Gazzetta: Aina incorna l’Udinese

Gazzetta: Aina incorna l’Udinese

Il portiere della Nazionale para il calcio di rigore di De Paul, blinda così l’1-0 e rilancia le ambizioni europee dei granata

di Redazione

Ecco la sintesi del commento della Gazzetta alla sconfitta dell’Udinese.

Oplà: altri tre passi granata verso l’Europa. Il Torino porta a casa il successo preventivato, poi impreziosito dalla non preventivabile frenata Samp, attraverso una partita che riserva molte emozioni e un recupero-record: undici minuti.
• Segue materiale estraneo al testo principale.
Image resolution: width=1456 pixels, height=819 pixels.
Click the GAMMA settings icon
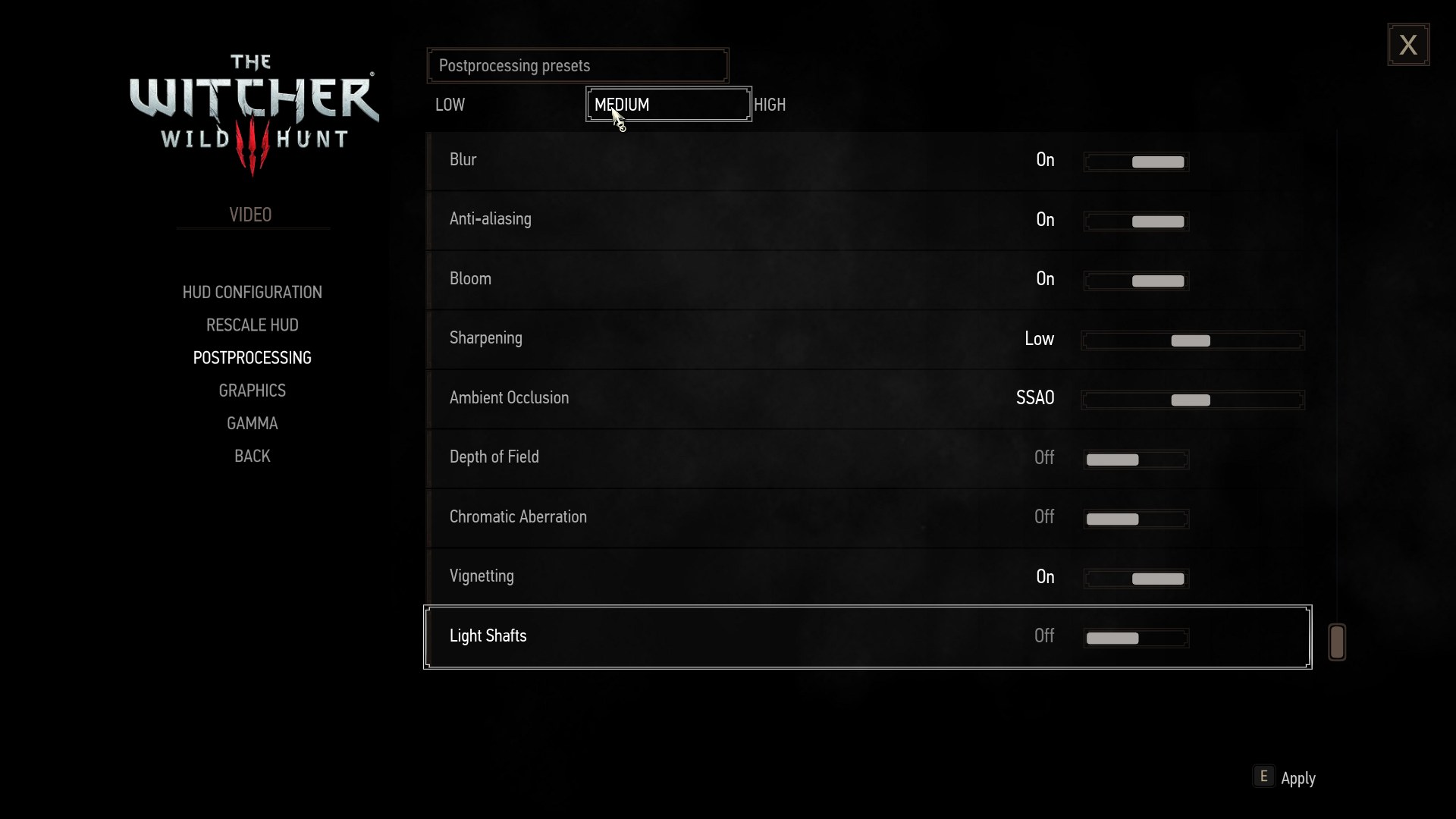coord(252,423)
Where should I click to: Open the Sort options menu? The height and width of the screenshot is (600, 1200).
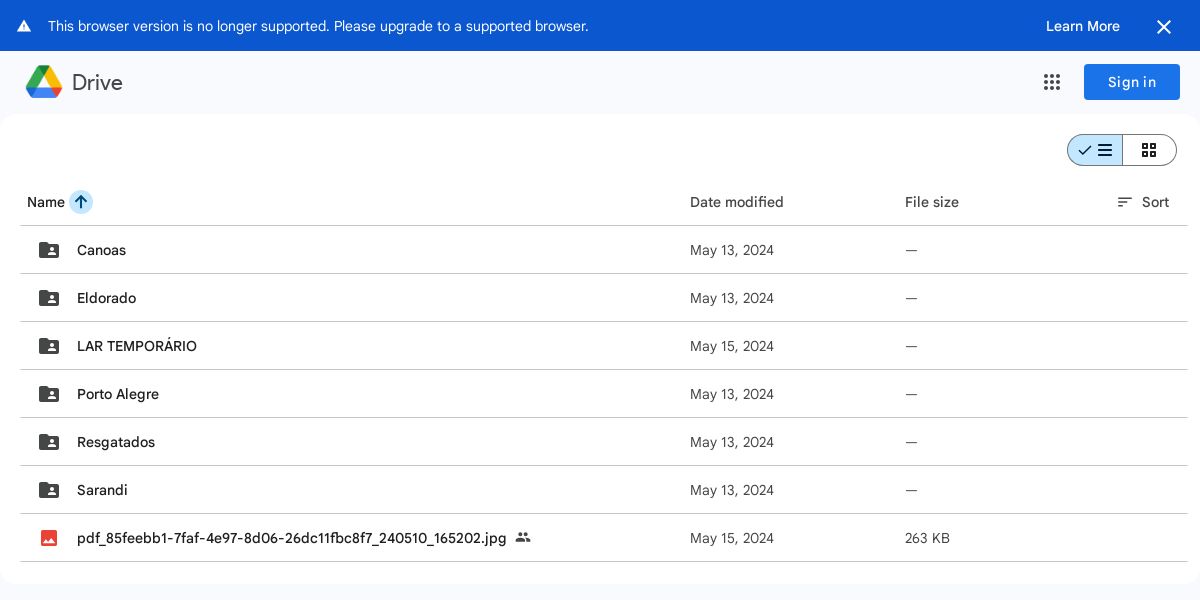point(1143,202)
Determinato dal cambio di linea arbitrale avvenuto nella ripresa: Guida si è fatto opportunamente guidare dalla Var, mezzo al quale non aveva ritenuto di doversi rivolgere quando sul finire del primo tempo un mani in scivolata di Larsen aveva sventato l’azione del possibile due a zero.
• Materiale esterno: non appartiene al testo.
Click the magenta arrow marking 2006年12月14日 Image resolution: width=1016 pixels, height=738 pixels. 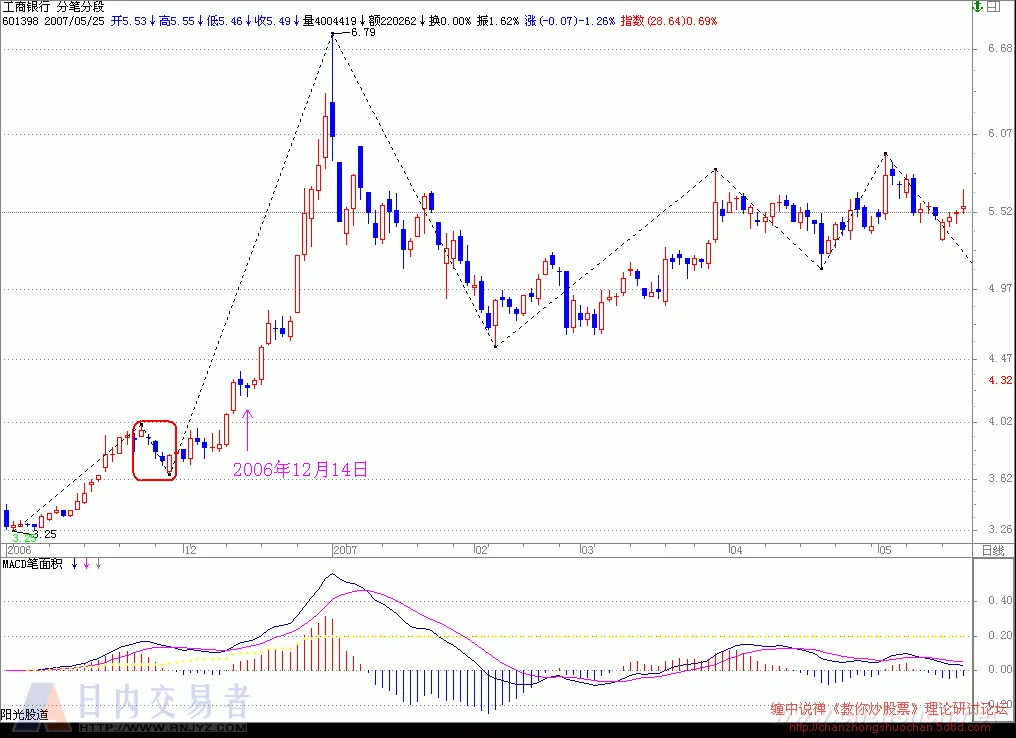click(x=247, y=430)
IL PROTAGONISTA OCCULTO L’Udinese ha lasciato il campo schiumando rabbia per la rete cancellata a Okaka causa fuorigioco di Lasagna «disturbante» sulla visuale di Sirigu. Per pescarlo arbitro e Var (Aureliano) si sono consultati a lungo. E lo si può capire e giustificare trattandosi di episodio assai difficile da interpretare. Meno comprensibile invece il ricorso alla tv da parte di Guida in occasione del rigore concesso ai friulani per un netto fallo di Djidji su Okaka in area piccola: qui l’arbitro di campo aveva dato calcio d’angolo…

QUEL RIGORE Concessa la massima punizione del possibile pareggio è stato Sirigu a difendere il successo del Toro con un volo alla sua sinistra. Il tiro di De Paul, a mezz’altezza, non era inesorabile ma neppure banale. Considerando poi che lo stesso De Paul in pieno recupero ha ricevuto da Lasagna l’assist per un rigore in movimento (Djidji si trova sulla traiettoria e sventa giusto a ridosso della linea bianca), l’Udinese oltre che con la Var, dovrebbe avercela pure con la mira del suo uomo di maggior classe.